## Data provided

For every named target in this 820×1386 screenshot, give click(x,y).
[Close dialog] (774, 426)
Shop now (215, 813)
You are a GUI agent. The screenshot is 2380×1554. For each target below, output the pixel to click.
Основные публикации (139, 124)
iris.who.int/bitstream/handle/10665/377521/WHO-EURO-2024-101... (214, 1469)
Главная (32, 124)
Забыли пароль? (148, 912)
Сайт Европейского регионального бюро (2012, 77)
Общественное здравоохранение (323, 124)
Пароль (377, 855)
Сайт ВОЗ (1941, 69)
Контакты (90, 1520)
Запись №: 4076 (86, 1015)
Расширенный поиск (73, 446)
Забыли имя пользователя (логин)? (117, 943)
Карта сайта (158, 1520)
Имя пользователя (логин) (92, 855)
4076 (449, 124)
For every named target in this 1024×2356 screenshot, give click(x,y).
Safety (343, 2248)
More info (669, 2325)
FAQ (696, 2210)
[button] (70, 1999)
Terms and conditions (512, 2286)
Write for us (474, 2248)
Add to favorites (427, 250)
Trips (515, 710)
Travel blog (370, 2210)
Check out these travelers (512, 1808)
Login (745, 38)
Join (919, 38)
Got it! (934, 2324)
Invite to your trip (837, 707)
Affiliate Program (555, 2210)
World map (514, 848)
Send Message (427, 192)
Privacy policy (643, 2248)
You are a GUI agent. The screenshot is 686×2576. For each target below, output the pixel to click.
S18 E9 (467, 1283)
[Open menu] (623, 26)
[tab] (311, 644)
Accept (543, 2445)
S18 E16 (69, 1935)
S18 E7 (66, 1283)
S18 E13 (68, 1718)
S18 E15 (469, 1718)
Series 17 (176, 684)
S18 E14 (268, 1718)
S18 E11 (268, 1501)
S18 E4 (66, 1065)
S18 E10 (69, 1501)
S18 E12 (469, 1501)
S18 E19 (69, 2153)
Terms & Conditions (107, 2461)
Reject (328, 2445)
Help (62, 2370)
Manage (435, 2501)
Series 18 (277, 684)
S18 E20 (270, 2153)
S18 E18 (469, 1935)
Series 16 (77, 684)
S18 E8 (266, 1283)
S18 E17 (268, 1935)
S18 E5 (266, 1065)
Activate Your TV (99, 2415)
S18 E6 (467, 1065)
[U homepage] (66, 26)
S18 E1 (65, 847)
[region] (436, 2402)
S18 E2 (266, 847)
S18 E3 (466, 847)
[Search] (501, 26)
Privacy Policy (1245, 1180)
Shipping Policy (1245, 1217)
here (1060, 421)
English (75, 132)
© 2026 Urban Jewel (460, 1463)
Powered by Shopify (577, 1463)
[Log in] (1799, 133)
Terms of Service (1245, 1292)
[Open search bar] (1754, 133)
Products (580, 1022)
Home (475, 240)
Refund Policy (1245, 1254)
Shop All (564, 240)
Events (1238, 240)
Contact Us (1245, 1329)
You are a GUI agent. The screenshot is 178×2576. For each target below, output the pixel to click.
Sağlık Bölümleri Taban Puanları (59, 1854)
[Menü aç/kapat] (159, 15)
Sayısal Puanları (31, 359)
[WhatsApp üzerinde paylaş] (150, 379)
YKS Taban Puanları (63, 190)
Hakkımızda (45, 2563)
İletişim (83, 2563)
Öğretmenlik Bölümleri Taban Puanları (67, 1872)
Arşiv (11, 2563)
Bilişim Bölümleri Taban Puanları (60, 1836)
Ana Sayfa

## Exercise
Show all lines of the material in which the word "below" can be found.

## Exercise answer
You are a GUI agent. The screenshot is 2380×1554. For each target below, output the pixel to click.
You are a GUI agent. The screenshot is 686×2576. For each target below, output the pixel to click.
You are a GUI agent. The screenshot is 178×2576. For each target below, output the pixel to click.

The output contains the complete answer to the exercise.